# Start of Entries shown
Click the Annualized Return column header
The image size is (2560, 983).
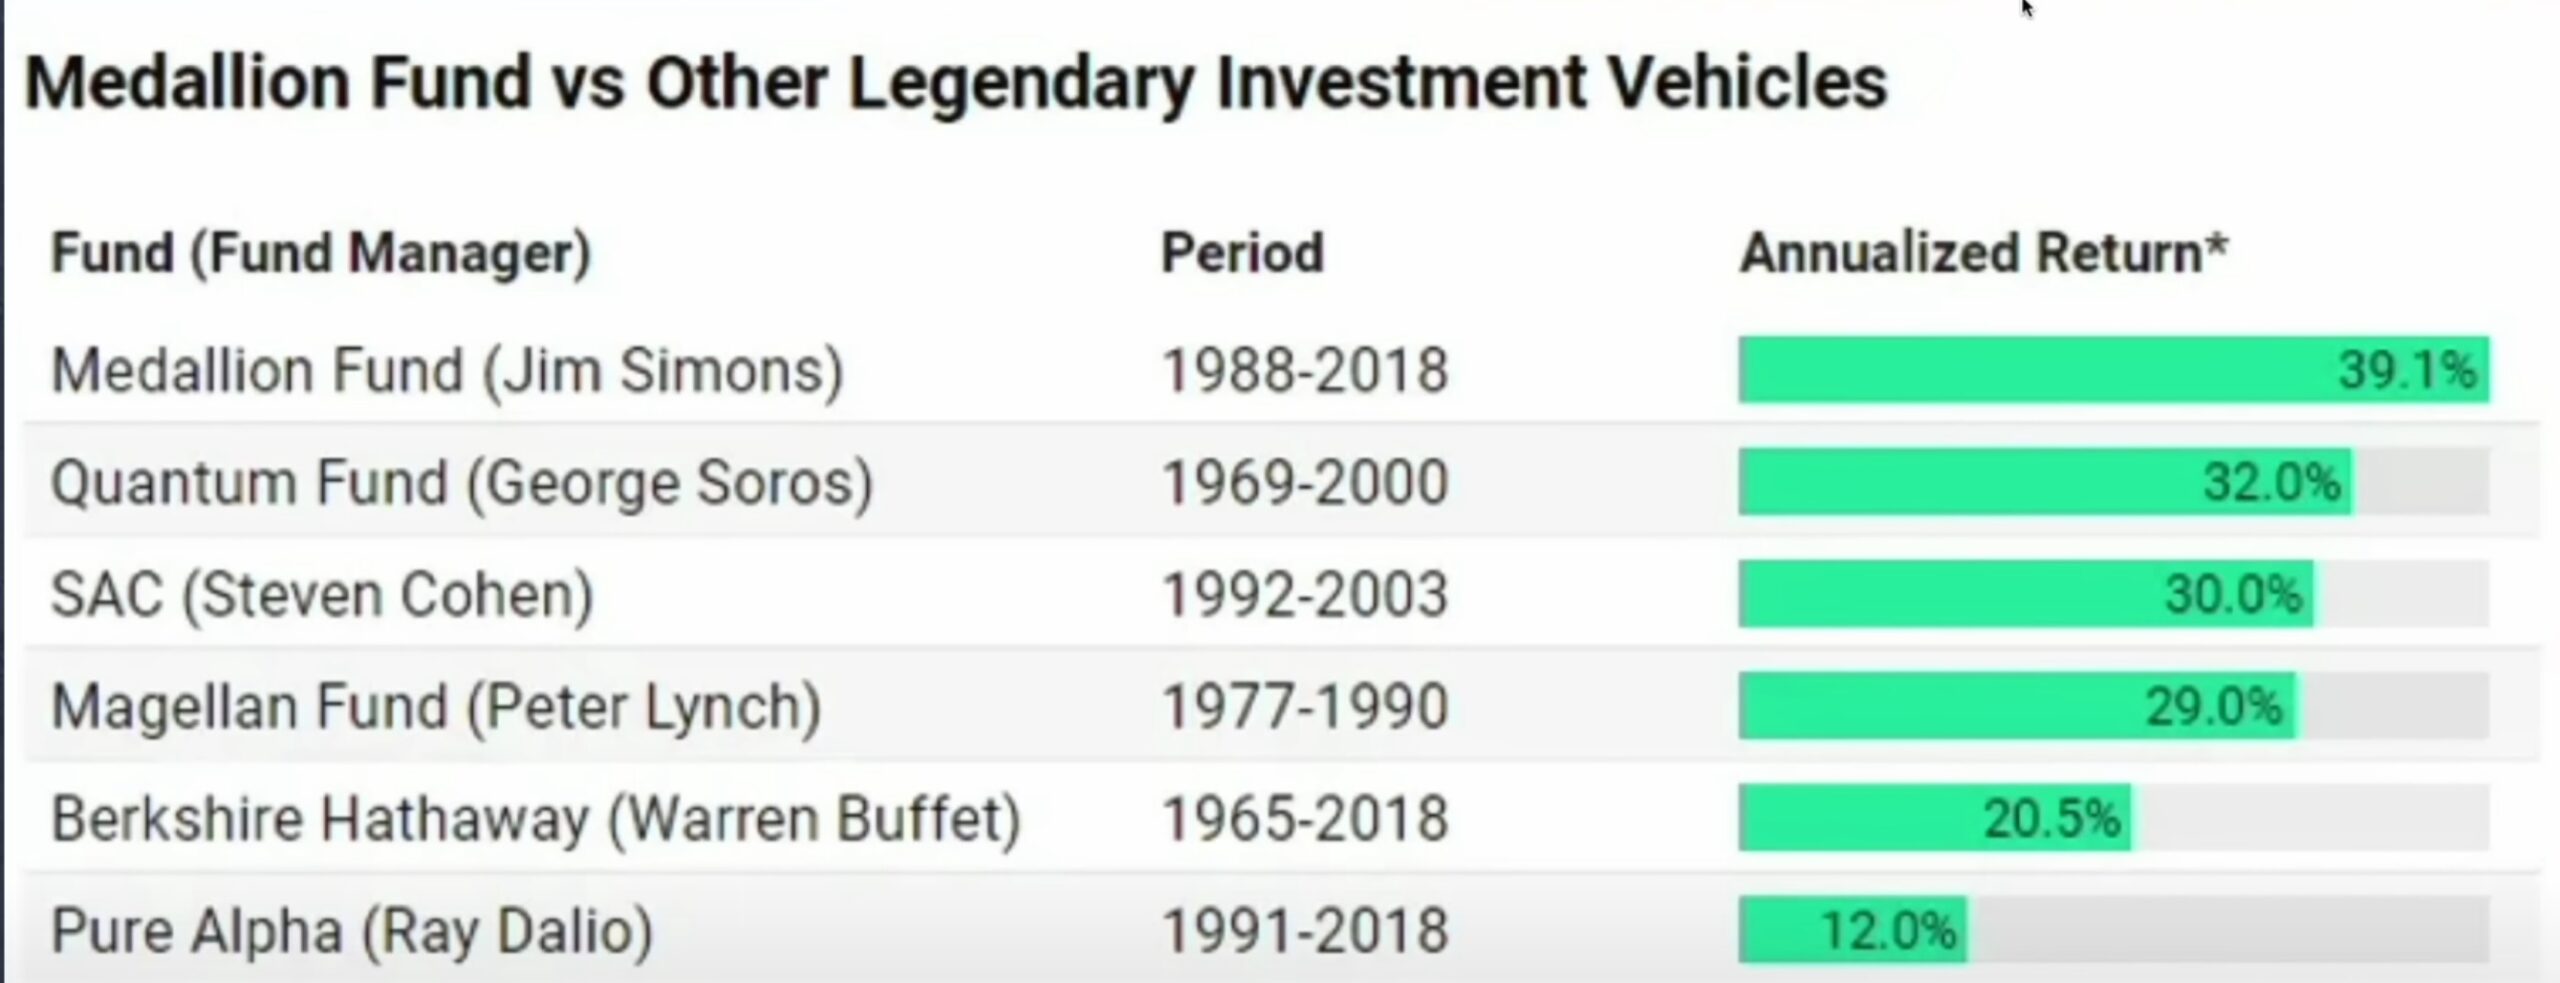coord(1984,252)
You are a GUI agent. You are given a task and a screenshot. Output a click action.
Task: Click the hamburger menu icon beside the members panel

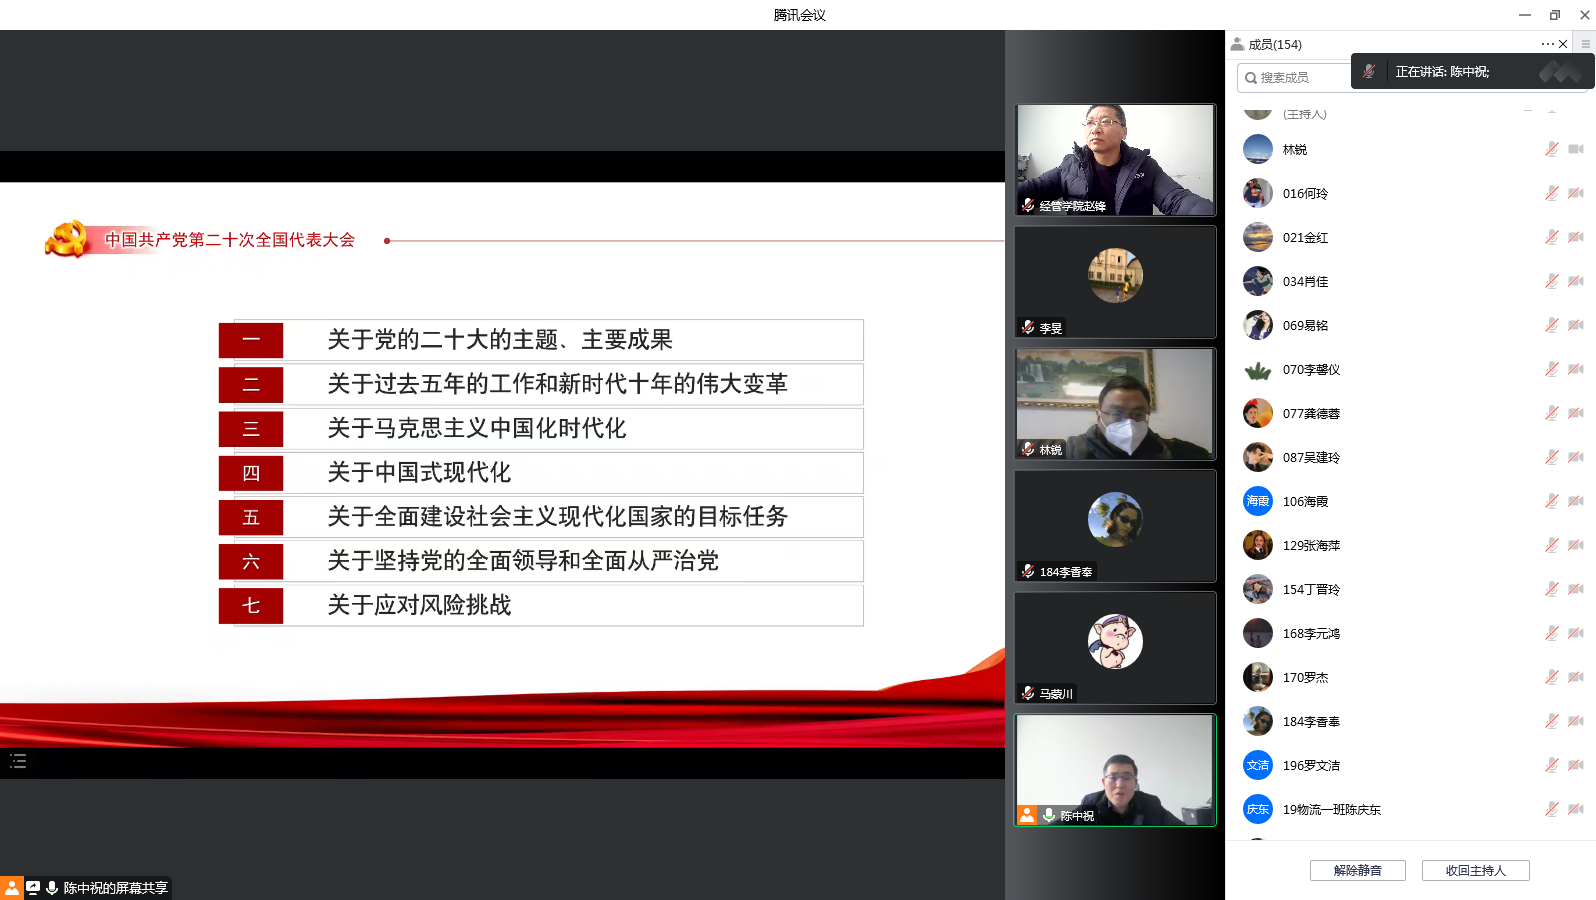[1585, 44]
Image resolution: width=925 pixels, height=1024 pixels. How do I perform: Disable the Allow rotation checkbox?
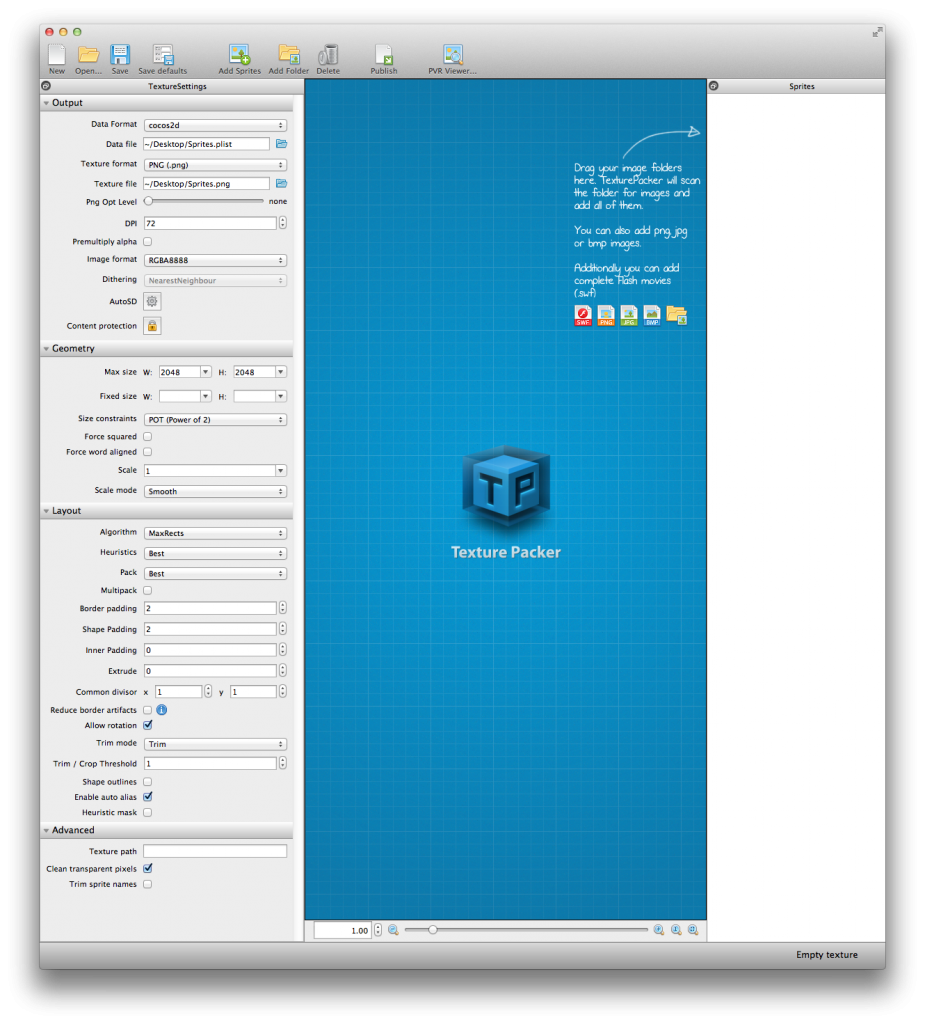(148, 725)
# End of Entries shown
### Task description
Rewrite all of the lines above, replacing "hamburger menu icon" with "three-line menu icon" and leaving everything else unchanged. Omit the pictures from your answer.

### Reply to the task
Click the Annualized Return column header
The image size is (2560, 983).
coord(1984,252)
You are a GUI agent. You are given a task and a screenshot. Output a click action.
Task: Click the three-line menu icon beside the members panel

[1585, 44]
Image resolution: width=925 pixels, height=1024 pixels. How do I perform: Disable the Allow rotation checkbox?
(148, 725)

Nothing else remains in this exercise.